A slithering anxiety crawled up his neck, and he started sobbing. Shaking back and forth, hearing his bed springs creak under his weight. It had started like a normal panic attack, but it slowly turned into something else. Jeongin was pissed. At Chan, for making him feel like a dumbass. At school, for making him feel like he was worthless without booksmarts. And, most of all, at himself, for being so dependent on others and sensitive to the stupidest things. He wanted to punch someone, kick someone, show them how fucking awful he was.
He’d felt this kind of anger before, and it was never nice, but this time it was amplified, stinging under his skin. His arms fizzled like firecrackers, tension lining up his forearms and making them tremble. The only way he could think to dull it was to get it out. So, he punched the wall.

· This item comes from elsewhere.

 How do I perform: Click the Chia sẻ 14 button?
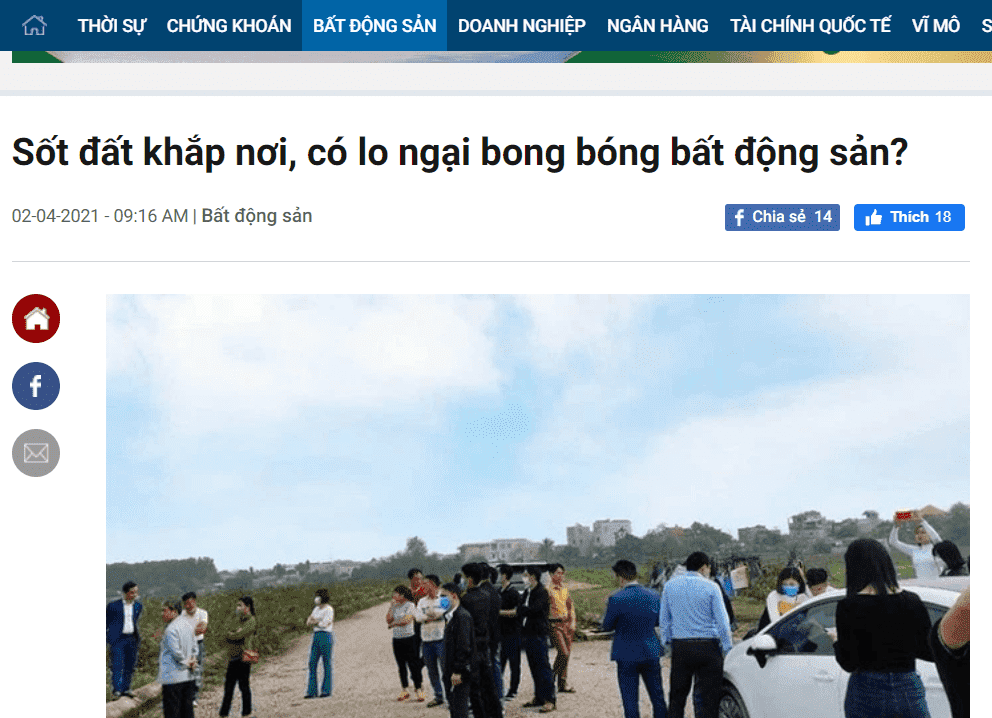pos(782,218)

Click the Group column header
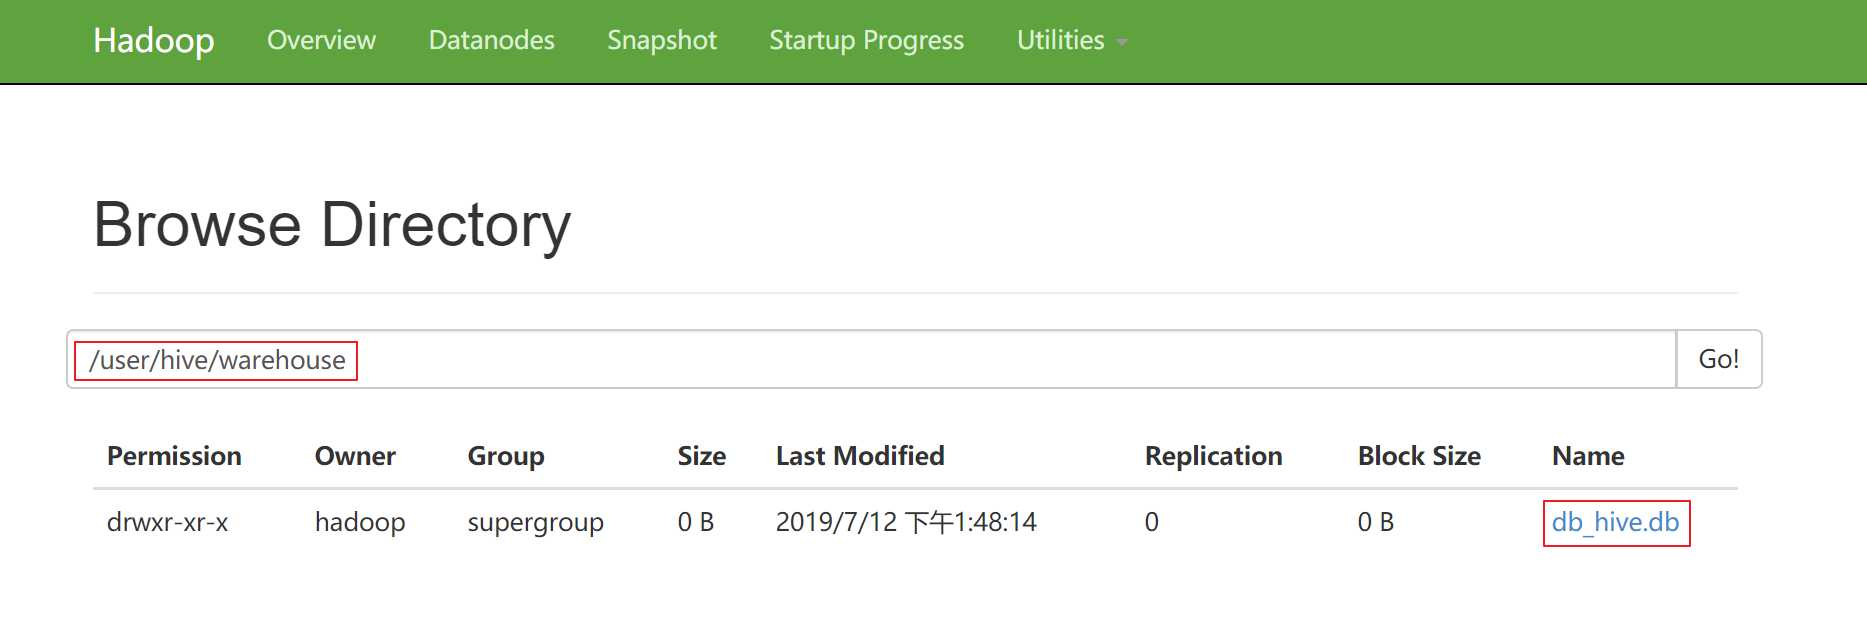tap(506, 456)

Its bumpy texture made the hit worse, grating against his hands and turning them red. But that didn't alarm Jeongin, it made him want it more. He wanted himself to feel the same pain the others felt when they saw another “B” on his report card, another failed assignment he forgot to turn in. So, he punched it with the side of his hand again, then with his knuckles, barely noticing the scraping and bleeding of them.
It wasn’t working anymore. Jeongin screamed, so loud someone must’ve heard, and looked around hastily for something, anything to get the wiggling fury out of his bloodstream. There was a package of colored pencils on his nightstand. He tossed himself onto his side and grabbed them, feeling the weight of them in his hands.
What happened next was not something he was proud of, and not something he’d ever seen himself doing.
He chucked the box across the room, watching as it ricocheted off the wall and burst open. Colored pencils scattered themselves amongst the clutter on the floor, rolling and tumbling this way and that. Jeongin startled himself with the volume of them hitting the wall. It made something in him loosen, so he looked over again. A water bottle.
It hit the wall, thunking heavily and not-at-all satisfyingly. Frustrated, Jeongin bent over again to pick up a hardcover book. He flung it with more strength than the other two, and it flew open midair, slapping against the same surface. Slowly, the mania started to drip away, leaving Jeongin to stare blankly at the mess.
Pencils all over the floor, what water was left in the bottle in a puddle, and a book face-down next to it. Jeongin regretted ever buying a fifty pack as he stared at all of the art utensils sitting there. He began to sob. I’m going to have to clean that. He curled up and let his hands bury in his hair, feeling the resounding pulsating of the red skin.
It felt good, so he unfolded his arms and hit them, hard. It ached, so he did it again in the same place, then another. He hoped they would bruise.
That was all Jeongin really wanted. A physical thing to show that he wasn’t making this up, to make him feel less like he was making this up. That his thoughts were fake, his feelings were made up out of a desire to be special. The one thing he knew to be true, above all, was that Jeongin wasn't smart. Not in the slightest.